Notes to Consolidated Financial Statements


(1)

Organization and Regulatory Matters

Admiral Financial Corp. ("Admiral") is inactive.

(2)

Summary of Significant Accounting Policies

(a)

Basis of Presentation

The accompanying balance sheets as of June 30, 2011 and 2010, include references to the accounts of Admiral and the net assets and net liabilities of its wholly-owned subsidiary, Haven Federal Savings and Loan Association. All significant intercompany transactions have been eliminated in consolidation.


(b)

Office Properties and Equipment


All office properties and equipment were sold when the offices of the Company were closed during the fiscal year ended June 30, 1990, and the proceeds from such sales are reflected as "other income."


(c)

Income Taxes


Admiral and its wholly-owned subsidiary file a consolidated tax return. Taxes are provided on all income and expense items included in earnings, regardless of the period in which such items are recognized for tax purposes, except for income representing a permanent difference.


(d)

Real Estate


Loss from real estate operations includes rental income, operating expenses, interest expense on the related mortgages payable, gains on sales, net and provision for estimated losses to reflect subsequent declines in the net realizable value below predecessor cost.

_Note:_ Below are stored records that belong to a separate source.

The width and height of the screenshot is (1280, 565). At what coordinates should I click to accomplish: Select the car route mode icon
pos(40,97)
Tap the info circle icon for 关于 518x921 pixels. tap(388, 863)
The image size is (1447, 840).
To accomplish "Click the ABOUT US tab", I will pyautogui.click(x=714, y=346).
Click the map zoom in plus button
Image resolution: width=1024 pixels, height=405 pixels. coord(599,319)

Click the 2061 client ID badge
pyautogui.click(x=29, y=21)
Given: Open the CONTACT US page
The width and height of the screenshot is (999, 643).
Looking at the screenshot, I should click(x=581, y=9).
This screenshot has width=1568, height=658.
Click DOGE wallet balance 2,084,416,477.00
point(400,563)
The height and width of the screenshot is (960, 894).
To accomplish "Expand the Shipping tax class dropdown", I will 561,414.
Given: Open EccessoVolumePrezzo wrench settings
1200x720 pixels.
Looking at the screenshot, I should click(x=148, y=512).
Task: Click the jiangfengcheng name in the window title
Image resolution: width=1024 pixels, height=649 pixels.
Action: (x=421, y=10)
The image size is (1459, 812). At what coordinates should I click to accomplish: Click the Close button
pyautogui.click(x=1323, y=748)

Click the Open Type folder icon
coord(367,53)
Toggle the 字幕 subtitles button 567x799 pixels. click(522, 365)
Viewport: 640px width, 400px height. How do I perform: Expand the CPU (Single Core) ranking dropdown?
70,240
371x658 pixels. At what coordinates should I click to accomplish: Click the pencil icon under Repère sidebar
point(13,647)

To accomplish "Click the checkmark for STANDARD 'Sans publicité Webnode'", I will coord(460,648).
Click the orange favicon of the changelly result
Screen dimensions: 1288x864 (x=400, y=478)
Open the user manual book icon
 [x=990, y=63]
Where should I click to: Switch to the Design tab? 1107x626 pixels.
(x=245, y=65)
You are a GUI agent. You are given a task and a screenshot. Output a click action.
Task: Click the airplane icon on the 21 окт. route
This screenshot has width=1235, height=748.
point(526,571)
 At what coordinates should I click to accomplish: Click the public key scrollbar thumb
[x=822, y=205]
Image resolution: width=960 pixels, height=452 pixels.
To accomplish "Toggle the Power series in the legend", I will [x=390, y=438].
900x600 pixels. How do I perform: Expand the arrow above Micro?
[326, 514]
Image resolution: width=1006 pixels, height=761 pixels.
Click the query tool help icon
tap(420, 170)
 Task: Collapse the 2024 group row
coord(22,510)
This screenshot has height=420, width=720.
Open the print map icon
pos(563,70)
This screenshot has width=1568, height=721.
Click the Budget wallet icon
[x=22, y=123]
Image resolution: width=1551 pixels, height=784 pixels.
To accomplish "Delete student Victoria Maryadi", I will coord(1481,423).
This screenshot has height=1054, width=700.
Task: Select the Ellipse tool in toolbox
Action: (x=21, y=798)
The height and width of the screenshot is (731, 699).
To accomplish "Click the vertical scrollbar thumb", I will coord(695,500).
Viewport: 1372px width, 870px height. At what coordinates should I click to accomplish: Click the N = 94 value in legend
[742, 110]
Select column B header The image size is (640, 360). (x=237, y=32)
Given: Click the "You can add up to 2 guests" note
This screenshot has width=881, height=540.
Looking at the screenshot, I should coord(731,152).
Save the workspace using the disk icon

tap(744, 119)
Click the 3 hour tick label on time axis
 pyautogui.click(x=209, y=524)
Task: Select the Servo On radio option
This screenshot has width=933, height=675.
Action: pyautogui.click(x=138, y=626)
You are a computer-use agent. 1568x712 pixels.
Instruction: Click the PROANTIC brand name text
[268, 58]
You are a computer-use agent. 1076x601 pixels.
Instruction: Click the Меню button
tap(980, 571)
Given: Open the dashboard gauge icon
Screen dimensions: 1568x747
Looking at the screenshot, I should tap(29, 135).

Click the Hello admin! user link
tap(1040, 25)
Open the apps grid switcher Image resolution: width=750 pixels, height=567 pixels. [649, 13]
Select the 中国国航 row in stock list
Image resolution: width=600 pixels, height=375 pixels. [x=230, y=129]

Provisions for estimated losses on real estate are charged to earnings when, in the opinion of management, such losses are probable. While management uses the best information available to make evaluations, future adjustments to the allowances may be necessary if economic conditions change substantially from the assumptions used in making the evaluations.


(e)

Excess Cost Over Net Assets Acquired and Other Intangibles


The excess cost over net assets acquired was amortized by the interest method over the estimated lives of the long-term, interest-bearing assets acquired. The remaining unamortized excess cost over net assets acquired was written off at June 30, 1989 (see note 1).


(g)

Cash and Cash Equivalents


For the purpose of the statement of cash flows, cash and cash equivalents include the accounts of Admiral.


(3)

Purchase Accounting


At June 30, 1989, the remaining unamortized excess cost over net assets acquired of $7,768,074 was written off and charged to operations (see note 1).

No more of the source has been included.